Medway Valley Heritage Forest ESA

Location: London, Ontario
Region: Southwestern
Character: Environmentally Significant Area
Length/Size: 95 hectares

Medway Valley Heritage Forest ESA
By Upper Thames River Conservation Authority

The Medway Valley Heritage Forest Environmentally Significant Area (ESA) is located in north London, roughly beween Windermere, Fanshawe Park, Western and Wonderland Roads.The publicly-owned lands cover 95 ha, between the Elsie Perrin Williams Estate and an area 500 m north of Fanshawe Park Road.

The ESA includes floodplain forests, swamps, marshes and forested valley slopes. Medway Creek winds between steep banks up to 25 metres in height.

The map shows the access points and trail system on the public lands. The main access points are at the London Museum of Archaeology and the Elsie Perrin Williams Estate.

Nine km of trails follow both sides of the creek (see map on reverse). The terrain is rolling with several steep climbs.

The managed trails are marked with yellow blazes on the trees. Several small bridges and stairwells have been constructed over wet or steep terrain. The Snake Creek trail joins the Medway trail near Western and Windermere Roads. Care must be taken when the water is high or the trail is wet.

Please stay on the marked trails and keep pets on leash, to protect the sensitive environment.

The wooded slopes and river have been used by Aboriginal peoples for thousands of years. Over 500 years ago, a Neutral (Attawandaron) village stood at the site of the London Museum of Archaeology near Wonderland Road.

European settlers logged and farmed the valley in the 19th and 20th centuries. The remains of a mill dam can be seen about 500 m west of Western Road.

After 1945, the land was retired from farming and allowed to renaturalize. Residential development around the Medway began in 1960. Over the last 40 years, the lands were donated to and acquired by the City of London and the Upper Thames River Conservation Authority. The Elsie Perrin Williams Estate donated the first 24 ha.

The University of Western Ontario and affiliated colleges own wooded land to the east of the public ESA.

Shaping the Landscape
The Medway Valley was formed by glacial meltwater cutting through the Arva Moraine. The moraine was deposited by two glaciers, one moving north from Lake Erie, the other south from Lake Huron, that pushed against each other 10,000 to 20,000 years ago.
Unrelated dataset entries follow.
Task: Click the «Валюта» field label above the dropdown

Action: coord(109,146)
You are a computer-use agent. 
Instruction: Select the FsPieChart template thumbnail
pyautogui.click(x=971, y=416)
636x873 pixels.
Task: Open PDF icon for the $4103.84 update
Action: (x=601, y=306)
The geologic history of the area can be seen at steep, eroded river banks or slip faces, where horizontal layers of sediments are revealed. Several small tributary streams feed the river through steep-sided ravines.
Plant Communities
The valley slope and upland forests are home to Sugar Maple, American Beech, Black Cherry, Bitternut Hickory and Basswood. Familiar spring flowers include Red and White Trilliums, Mayapple, violets, and Yellow and White Trout Lilies. There are a few large patches of Twinleaf, a wildflower associated with mature woodlands.

In the damp floodplains, willow, Black Walnut, Hackberry and Sycamore grow. In summer, look for wildflowers such as Spotted Joe-Pye Weed, Blue Vervain, and Swamp Milkweed.

Hawthorn and Grey Dogwood abound in old orchards and abandoned pastures, along with Crab Apple, White Elm, Basswood, Manitoba Maple and aspen. Wildflowers fill the grassy meadows in the summer. These meadows indicate the path of the sanitary sewer, which is located along the river valley.

In many parts of the valley, invasive non-native plants, including Common Buckthorn, Tartarian Honeysuckle, Goutweed and Garlic Mustard, threaten to crowd out the native plants.

The Medway Valley provides habitat and food for many species of wildlife, especially birds. Mallard ducks and Belted Kingfisher are common year round while Great Blue Heron and Wood Duck are regular summer visitors. Many birds, ranging in size from warblers to Osprey, use the valley as a migration route. Scarlet Tanagers are often seen. The high banks serve as nesting sites for colonies of Bank Swallows. Please do not disturb nests by climbing on the banks.

White-tailed Deer, Grey Squirrel, Eastern Chipmunk, Eastern Cottontail, Raccoon, shrews, mice and moles are common in the ESA. The rarely seen Southern Flying Squirrel has also been recorded. Near the creek, look for Muskrat, Mink and Beaver along with Green and Leopard Frogs, as well as Painted and Snapping Turtles.

Although 43 species of fish have been found in the creek, minnows, shiners and carp are most commonly seen in the clear water. Species at risk in the Medway River include the Wavy-rayed Lampmussel.